___ Verilen Metin

İşte Bahçeli'nin asıl sorunu - Oray Eğin Köşe Yazısı
Devlet Bahçeli'ye çok ağır eleştiriler yönelttim. Ama Diyarbakır'a gitmesi, çok az miktarda bir insana konuşma yapmasına rağmen bu adımı atması, partinin boykotunu kırması alkışlanacak bir tavır.
Yaptığı konuşmayı okudum. Neredeyse mükemmele yakın. Samimi, dürüst, içten. Bazı noktalarına katılmıyorum. Özellikle 'Anadil mi karnınızı doyuracak' kısmına. Anadilinden mahrum bırakılmış biri bir başkasının bu 'açlığını' nasıl küçümseyebilir? Bunun nasıl bir ihtiyaç olduğunu anlayamamış işte...
Ama ufak noktalar dışında çok güzel bir konuşma yaptı Bahçeli.

______
___ Çıkarılan Veriler

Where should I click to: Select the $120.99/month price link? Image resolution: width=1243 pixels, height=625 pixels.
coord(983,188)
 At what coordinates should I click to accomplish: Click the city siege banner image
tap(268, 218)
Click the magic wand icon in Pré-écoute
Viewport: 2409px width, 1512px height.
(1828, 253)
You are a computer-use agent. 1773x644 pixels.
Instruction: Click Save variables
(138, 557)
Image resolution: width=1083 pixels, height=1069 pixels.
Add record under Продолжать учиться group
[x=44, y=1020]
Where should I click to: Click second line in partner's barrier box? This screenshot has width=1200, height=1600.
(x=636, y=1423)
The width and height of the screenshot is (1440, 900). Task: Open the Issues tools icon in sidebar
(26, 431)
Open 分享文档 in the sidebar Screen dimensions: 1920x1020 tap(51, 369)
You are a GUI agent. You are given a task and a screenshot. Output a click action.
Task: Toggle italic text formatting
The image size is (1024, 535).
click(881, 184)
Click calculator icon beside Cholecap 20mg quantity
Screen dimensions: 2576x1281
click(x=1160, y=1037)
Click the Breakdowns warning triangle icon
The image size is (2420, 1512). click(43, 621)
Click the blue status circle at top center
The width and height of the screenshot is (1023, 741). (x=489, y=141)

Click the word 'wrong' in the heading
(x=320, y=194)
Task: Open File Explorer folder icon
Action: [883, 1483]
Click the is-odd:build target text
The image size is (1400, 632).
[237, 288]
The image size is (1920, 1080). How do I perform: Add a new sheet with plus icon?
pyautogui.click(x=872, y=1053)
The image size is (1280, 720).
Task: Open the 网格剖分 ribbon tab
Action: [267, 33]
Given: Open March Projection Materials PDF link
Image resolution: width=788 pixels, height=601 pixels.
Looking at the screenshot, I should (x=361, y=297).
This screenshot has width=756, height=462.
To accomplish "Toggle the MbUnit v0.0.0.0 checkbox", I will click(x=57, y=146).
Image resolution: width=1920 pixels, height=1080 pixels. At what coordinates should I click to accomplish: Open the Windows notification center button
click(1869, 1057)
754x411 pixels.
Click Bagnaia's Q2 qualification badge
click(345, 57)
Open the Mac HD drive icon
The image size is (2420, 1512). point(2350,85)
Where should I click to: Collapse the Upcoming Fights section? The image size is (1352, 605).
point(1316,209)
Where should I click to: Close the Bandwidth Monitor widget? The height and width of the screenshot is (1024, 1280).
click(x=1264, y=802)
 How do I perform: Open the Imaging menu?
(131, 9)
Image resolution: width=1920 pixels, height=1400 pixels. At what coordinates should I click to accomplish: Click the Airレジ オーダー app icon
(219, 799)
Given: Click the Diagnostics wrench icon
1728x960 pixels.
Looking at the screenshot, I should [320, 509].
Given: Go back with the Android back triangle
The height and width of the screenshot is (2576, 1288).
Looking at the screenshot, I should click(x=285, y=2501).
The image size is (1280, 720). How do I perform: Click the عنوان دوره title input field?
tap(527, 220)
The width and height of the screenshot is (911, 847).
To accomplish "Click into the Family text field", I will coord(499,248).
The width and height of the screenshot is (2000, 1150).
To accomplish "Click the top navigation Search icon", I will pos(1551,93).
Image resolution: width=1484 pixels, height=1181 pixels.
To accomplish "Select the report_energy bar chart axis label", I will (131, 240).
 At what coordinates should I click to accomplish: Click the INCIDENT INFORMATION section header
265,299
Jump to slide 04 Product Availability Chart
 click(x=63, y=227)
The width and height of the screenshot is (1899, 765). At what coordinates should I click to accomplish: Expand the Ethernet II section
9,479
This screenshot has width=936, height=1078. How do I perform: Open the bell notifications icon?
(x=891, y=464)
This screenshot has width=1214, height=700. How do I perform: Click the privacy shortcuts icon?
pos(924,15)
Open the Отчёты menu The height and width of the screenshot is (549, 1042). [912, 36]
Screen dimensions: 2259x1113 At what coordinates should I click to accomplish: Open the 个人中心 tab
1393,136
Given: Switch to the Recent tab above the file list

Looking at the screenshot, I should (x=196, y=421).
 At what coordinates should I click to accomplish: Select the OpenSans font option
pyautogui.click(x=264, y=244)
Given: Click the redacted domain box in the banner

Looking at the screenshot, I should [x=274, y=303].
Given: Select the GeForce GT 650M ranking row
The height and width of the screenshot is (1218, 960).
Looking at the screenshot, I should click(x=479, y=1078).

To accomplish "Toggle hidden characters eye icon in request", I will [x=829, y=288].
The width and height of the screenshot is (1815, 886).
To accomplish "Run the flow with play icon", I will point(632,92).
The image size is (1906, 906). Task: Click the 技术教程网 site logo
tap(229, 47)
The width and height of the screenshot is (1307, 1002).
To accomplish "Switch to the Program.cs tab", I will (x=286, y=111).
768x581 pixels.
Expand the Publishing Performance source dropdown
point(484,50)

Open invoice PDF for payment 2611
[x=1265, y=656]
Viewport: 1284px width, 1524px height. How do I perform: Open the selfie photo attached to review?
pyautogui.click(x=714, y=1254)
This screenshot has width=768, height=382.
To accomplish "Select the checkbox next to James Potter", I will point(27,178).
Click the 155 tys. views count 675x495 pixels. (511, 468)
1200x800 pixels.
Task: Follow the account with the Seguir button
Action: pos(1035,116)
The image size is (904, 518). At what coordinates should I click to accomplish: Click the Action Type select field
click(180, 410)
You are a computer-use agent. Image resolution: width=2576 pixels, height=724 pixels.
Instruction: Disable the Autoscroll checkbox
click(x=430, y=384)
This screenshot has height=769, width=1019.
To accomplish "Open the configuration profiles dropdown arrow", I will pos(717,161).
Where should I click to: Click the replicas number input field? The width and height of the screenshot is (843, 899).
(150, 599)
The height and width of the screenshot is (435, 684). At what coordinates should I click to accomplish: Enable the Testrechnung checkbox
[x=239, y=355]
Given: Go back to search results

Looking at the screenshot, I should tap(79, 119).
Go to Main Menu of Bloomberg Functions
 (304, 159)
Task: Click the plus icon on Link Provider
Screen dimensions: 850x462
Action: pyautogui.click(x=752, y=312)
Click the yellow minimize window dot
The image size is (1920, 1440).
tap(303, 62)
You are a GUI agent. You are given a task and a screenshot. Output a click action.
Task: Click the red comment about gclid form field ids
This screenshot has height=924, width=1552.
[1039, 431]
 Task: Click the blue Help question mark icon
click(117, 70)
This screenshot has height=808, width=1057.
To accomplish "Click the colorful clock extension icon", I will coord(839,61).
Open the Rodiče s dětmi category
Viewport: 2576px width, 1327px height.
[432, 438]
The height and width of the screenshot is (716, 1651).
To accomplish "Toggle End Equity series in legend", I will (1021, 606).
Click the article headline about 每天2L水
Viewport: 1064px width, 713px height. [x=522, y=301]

______

## Yazılı Talep
Bahçeli'nin Diyarbakır konuşmasını değerlendiren köşe yazısını son cümlesinden sonra sürdürün.

## Alıştırma Sonucu
Şu sözleri tekrar hatırlatmak
istiyorum:
'Siz Türk milletinin eşit, onurlu ve yeri doldurulamaz birer mensubusunuz. Siz bizim her şeyimizsiniz. Gönlümüzdesiniz, dilimizdesiniz. Washington'dakiler sizi benden daha fazla sevemez. Brüksel'dekiler benden daha çok anlayamaz. Erbil'deki peşmerge sizi benden daha çok sahiplenemez.
'Türk milletinin hiçbir evladı bu ülkenin zencisi değildir. Buna inandık. Türk milletinin hiçbir ferdi bu ülkenin ötekisi değildir. Kimsenin kendi evinde yabancı olmasını istemedik, aklımızdan geçirmedik. Diyarbakırlı kardeşim, siz bizsiniz biz de siz.
'İstanbul'da oturup ahkam kesenlere bakmayın. Onların keyfi beyde yok. Ama size gelince ağızları başka şeyleri söylüyor. TÜSİAD'ın TESEV'in raporlarını hazırlayanlar buraya gelmeyenlerdir. Rapor hazırlayacaklarına fabrika açsınlar işsizlere iş versinler.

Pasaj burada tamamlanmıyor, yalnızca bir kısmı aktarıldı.